##### Provided data
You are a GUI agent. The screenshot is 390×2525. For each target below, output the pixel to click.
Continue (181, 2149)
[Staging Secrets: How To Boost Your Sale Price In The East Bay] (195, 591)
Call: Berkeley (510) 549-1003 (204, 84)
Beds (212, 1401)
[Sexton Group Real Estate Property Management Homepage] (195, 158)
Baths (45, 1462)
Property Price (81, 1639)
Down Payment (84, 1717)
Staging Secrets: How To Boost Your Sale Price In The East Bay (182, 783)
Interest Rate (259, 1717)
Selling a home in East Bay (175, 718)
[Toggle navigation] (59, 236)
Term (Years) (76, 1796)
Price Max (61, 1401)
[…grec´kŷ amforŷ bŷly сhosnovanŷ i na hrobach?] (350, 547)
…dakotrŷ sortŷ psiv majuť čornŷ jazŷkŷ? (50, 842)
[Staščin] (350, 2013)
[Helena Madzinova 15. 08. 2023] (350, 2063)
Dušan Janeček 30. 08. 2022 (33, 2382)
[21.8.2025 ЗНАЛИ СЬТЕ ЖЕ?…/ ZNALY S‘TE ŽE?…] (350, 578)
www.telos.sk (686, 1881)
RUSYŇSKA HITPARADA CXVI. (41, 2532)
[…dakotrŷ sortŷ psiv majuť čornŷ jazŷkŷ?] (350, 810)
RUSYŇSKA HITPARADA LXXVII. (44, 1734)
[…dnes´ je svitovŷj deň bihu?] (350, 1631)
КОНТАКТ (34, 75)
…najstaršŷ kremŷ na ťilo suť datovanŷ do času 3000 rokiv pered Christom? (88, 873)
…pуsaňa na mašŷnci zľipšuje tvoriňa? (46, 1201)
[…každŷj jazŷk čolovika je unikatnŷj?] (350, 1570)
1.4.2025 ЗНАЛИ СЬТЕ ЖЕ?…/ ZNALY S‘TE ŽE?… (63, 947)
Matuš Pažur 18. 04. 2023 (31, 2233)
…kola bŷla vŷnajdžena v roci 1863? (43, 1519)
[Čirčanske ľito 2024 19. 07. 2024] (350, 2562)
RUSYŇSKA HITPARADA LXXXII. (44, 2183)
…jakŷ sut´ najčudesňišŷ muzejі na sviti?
##########
Task to complete -
What you give back must be the stretch above, starting at the line with "RUSYŇSKA HITPARADA CXVI. (41, 2532)" and ending at the line with "[…každŷj jazŷk čolovika", copied exactly.

Response below -
RUSYŇSKA HITPARADA CXVI. (41, 2532)
[…dakotrŷ sortŷ psiv majuť čornŷ jazŷkŷ?] (350, 810)
RUSYŇSKA HITPARADA LXXVII. (44, 1734)
[…dnes´ je svitovŷj deň bihu?] (350, 1631)
КОНТАКТ (34, 75)
…najstaršŷ kremŷ na ťilo suť datovanŷ do času 3000 rokiv pered Christom? (88, 873)
…pуsaňa na mašŷnci zľipšuje tvoriňa? (46, 1201)
[…každŷj jazŷk čolovika je unikatnŷj?] (350, 1570)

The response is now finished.